At SSE, we take a very deliberate approach to employing people. I call it our ‘sustainable employment model.’ It means we directly employ the people we need, invest in developing and growing our own talent, look to recruit management positions from within; and ensure our employees have long term careers here.
Whilst we’ve long felt that creating sustainable employment was the right thing to do we’ve never measured the impact of this approach. That’s all changing from today , with SSE becoming the first UK company to measure the value of its ‘human capital’ and publish its findings.
So what is human capital? Well what it’s not is an asset that a company owns; rather it’s the people that SSE ‘borrows’ from society which allows our business to operate and grow.
So how do you measure human capital?
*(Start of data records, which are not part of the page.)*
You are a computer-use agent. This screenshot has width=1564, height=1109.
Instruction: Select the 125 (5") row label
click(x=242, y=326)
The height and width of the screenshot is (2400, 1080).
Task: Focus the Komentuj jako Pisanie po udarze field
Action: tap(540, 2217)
Professional services firm PwC helped us create the methodology to value our human capital. It is an economic approach and uses the expected lifetime earnings of each SSE employee, depending on skills and qualifications, and adjusts for such factors as expected length of time an employee is expected to stay with SSE and for company-level risk.
And what did we learn? We now know that value attributed to the human capital employed by SSE on 1 April 2014 was £3.4bn, making it one of SSE’s biggest ‘assets’.
Although the scale of the value attributed to human capital is interesting, it is far more important to understand how we can most effectively manage and grow that value over time.
For example since 2007 we have recruited more than 800 apprentices and invested more than £60m in advancing their skills and knowledge. Knowing that these investments are delivering a good return is crucial to the future success of the business.
We discovered that for every £1 we invest in our apprenticeship programme, £4.29 of economic value is created and shared between wider society, the employer and the individuals. For Technical Staff Trainees (TSTs), there is a return of £7.65 shared between these three groups for every £1 we invest.
I am clear that SSE has a responsibility to invest in its employees. This research demonstrates that this responsibility is even greater than we had realised because it is not just the company that benefits from that investment, society does through increased tax payments and the individual does through increased earnings.
Being the first UK company to report on human capital means we can’t compare these numbers with our peers, but we hope that others will start to report on this also, so we can learn from them.
We know the report will make others sit up and pay attention. PwC, who helped us with the numbers, described the research as a ‘paradigm shift’ in company reporting and corporate thinking.
What does the report tell me? It tells me investing in people, training them for sustainable jobs, retaining them in the business and giving them the opportunity to be promoted all makes good economic sense, and creates value for SSE, the employee and wider society.
Now we have the numbers to prove it.